I'm new to this group. I am the wife of a man who has been diagnosed with Myeloma. He has started chemotherapy (3 weeks) along with various other medications. I am, at this moment, waiting for him in the hospital while he has a bone scan to see if it is in his bones. He also has to have a heart mri and kidney biopsy as they suspect amyloids. He is very positive which is good but I am really struggling. I feel I am watching him on a downward spiral every day and I don't know if this is the condition or the medication. Has anyone had experience of this?? I am desperately worried. We feel like we have been left in limbo land with no definite answers , etc. Please help....

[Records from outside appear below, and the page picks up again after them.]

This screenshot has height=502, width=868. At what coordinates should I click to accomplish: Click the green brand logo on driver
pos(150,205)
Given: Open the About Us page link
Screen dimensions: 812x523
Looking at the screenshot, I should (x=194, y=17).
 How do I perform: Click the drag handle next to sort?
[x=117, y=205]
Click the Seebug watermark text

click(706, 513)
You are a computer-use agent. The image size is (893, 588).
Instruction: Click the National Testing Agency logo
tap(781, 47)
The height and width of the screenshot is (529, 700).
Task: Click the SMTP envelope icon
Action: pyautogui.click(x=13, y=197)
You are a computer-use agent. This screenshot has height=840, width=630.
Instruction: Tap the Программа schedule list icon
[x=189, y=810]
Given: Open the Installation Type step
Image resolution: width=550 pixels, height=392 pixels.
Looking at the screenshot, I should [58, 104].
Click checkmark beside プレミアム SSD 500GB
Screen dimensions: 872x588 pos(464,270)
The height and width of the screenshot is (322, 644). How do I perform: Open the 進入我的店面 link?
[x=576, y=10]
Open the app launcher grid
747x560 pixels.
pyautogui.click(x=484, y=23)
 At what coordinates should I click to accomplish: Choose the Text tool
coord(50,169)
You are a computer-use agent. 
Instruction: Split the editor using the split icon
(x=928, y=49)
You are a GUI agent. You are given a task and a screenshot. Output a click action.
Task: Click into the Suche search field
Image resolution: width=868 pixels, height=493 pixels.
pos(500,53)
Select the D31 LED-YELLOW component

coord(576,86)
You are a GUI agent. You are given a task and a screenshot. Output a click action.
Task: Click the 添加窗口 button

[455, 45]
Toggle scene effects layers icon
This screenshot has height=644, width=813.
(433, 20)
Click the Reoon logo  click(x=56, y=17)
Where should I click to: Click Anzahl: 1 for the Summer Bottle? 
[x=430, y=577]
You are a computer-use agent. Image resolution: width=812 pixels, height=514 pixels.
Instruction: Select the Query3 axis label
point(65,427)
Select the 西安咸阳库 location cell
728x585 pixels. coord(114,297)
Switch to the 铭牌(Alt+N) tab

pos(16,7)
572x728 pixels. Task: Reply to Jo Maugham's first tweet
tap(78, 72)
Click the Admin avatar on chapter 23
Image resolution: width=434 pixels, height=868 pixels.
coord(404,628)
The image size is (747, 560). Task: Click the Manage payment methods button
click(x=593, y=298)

Dear spider, in the early days after diagnosis and starting treatment the body and mind is under a lot of stress, so it’s hard to know whether it’s the active myeloma causing symptoms or the treatment itself. As I’m sure you’ve already worked out myeloma effects every patient differently and treatment has to be tailored to address this. Unfortunately because of this it’s hard for the haematologist to give accurate and definitive answers to questions, it’s very much a “let’s try this” approach and if it’s not successful they lets try something else. These are called lines of treatment and currently the doctors have many at their disposal, so it’s about finding the right one to treat all your husband unique symptoms. So my advice for coping in these early stages of treatment is for your husband to report any concerns he has to his doctor and get him to tell you if this is a normal or an unwelcome side effect of treatment, I often do this by talking to my clinic nurse who can talk directly to your doctor for advice and then you don’t have to wait to see the doctor in clinic. Myeloma is a very challenging disease from a psychological point of view due to the uncertainty it involves so it’s no surprise you feel the way you do as it’s natural to want answers but part of coping with the disease is coming to except that this is not always possible.
Just wanted to add to Johnny’s great post that it can naturally take some time for the treatment to take hold. Three weeks is still pretty soon and so it’s probably normal for you to still be feeling some sort of downward spiral. It was a while before I felt any genuine uplift in how I was feeling. Do you know when your husband gets his first results after being on chemo?
Hi Greg. Thank you so much for your reply . It's so good to 'talk' to some people who have 'been there'.
My husband hasn't got a follow up appointment yet. He had a bone scan yesterday and has a heart MRI on Monday (as there is a suspicion of amyloids ). We are assuming that the hospital are waiting for all the results.
The most worrying thing for me is his breathlessness when he does anything. We're trying to take it day by day but it's hard.
The breathlessness could be anaemia, which is often the case on diagnosis for myeloma. I hope when you get your husband’s first set of results that you will see some improvements. As soon as the myeloma is under control, the normal red blood cells should not be crowded out anymore and the breathlessness should improve. As Johnty says, even if the first line treatment doesn’t work, there are lots of other options out there. It’s all about hanging in there as best you can, which I know is incredibly hard to do.